The military has standards. Most people understand there are physical standards - it makes sense that a recruit should be at some base level of fitness in order to carry out a job involving physical strain. However, less people are aware that the Army, Navy, Air Force and Marines also have moral character standards.

This begins with a face-to-face meeting with a recruiter. The recruiter will ask if a recruit has a criminal record. It is important not to lie because the military will not take your word for it, they will run a background check.

If a person does have a criminal record the recruit can be disqualified. This is because the military does not owe each citizen that applies to join a spot. To serve is really a privilege - and recently the military has met all quotas.

Here are the 2009 Active Duty Recruiting stats. All four services met or exceeded their recruiting goals for fiscal 2009.

  • The Army had 70,045 accessions, making 108 percent of its 65,000 goal.
  • The Navy had 35,527 accessions, making 100 percent of its 35,500 goal.
  • The Marine Corps had 31,413 accessions, making 100 percent of its 31,400 goal.
  • The Air Force had 31,983 accessions, making 100 percent of its 31,980 goal.

Right now the military can be somewhat picky. It is clearly better not to have a criminal record to improve your chances of joining.

There are exceptions for those with records, sometimes a waiver is granted. The recruiter cannot grant the waiver, it is a recruiting command decision well above his or her pay grade. You cannot appeal this decision, it is final.

The waivers are available for some crimes, but not others. Here is a quick breakdown of crimes that a waiver might be possible for:

  • Civil offenses
  • Misdemeanors
  • Minor non-traffic related charges
  • A combination of minor and misdemeanor charges
  • A solo serious misconduct charge - a felony

The quantity of offenses and combinations of offenses are also considered. It makes sense because a lot of offenses point to shoddy moral character. The military wants people who can be trusted with life and death decisions and who will do the right thing when no one is around to supervise.

The waiver decision will be influenced by the conduct of the individual after a conviction - did they have a clean slate and learn their lesson or have they had subsequent brushes with the law?

Request Information About Joining

Even if a person is arrested, but later is not charged, they must report this to the recruiter.

The same goes for arrests that result in a non-civil court penalty, such as admission into an adult first-offender program.

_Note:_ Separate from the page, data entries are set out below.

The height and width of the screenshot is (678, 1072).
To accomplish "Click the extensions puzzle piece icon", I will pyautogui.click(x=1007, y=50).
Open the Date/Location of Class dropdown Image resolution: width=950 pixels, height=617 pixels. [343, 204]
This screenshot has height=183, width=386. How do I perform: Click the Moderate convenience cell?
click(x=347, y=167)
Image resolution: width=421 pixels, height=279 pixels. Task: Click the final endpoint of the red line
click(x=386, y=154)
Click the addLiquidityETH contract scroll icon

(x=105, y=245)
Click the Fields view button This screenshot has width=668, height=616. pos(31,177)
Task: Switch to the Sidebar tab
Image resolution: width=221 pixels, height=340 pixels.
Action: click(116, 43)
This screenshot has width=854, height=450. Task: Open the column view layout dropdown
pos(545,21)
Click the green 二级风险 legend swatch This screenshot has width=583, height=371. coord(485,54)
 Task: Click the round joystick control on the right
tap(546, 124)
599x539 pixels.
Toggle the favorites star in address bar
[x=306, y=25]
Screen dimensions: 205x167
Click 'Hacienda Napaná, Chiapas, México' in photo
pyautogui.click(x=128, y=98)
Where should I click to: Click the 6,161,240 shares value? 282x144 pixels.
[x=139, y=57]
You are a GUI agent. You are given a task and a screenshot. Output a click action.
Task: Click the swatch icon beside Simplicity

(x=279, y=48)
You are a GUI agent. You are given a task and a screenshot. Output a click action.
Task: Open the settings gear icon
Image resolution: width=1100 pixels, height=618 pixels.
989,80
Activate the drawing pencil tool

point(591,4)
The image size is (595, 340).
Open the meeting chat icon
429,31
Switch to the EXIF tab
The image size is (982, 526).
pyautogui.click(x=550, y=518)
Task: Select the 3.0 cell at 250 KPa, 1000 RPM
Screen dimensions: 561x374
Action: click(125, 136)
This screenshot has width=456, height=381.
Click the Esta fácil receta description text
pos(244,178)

Even if you have your record expunged and you have no record, a waiver might still be required

Here is a list of crimes that there is no waiver for:

  • Being drunk or on drugs during the enlistment process
  • If you were kicked out of the military for drug/alcohol abuse
  • If you have a history of marijuana use or if you have been convicted of selling drugs
  • Three or more drunk driving convictions
  • You cannot escape pending charges by joining the military.
  • If you are on parole, probation or some type of restraint you cannot get a waiver.
  • If you have a lot of serious civil convictions outside of traffic court, a lot being more than three
  • If you have a bad or dishonorable discharge (known as a 'Big Chicken Dinner') you can't get a waiver to join again.
  • Five or more misdemeanors results in a disqualifying status.

There are a lot of 'sea stories' about Judges giving people on trial the choice of jail or the Army. This has been against the law for decades.

However, in the 1970s there were cases that this apparently did occur. This lead to problems as inevitably some of these recruits committed crimes while in the Army. Their lawyers tried to argue that the soldiers should avoid punishment because they enlisted as a result of the choice of prison or enlisting in the Army. Congress amended military law so that Army recruiters were banned from helping someone get out of pending charges by joining the Army.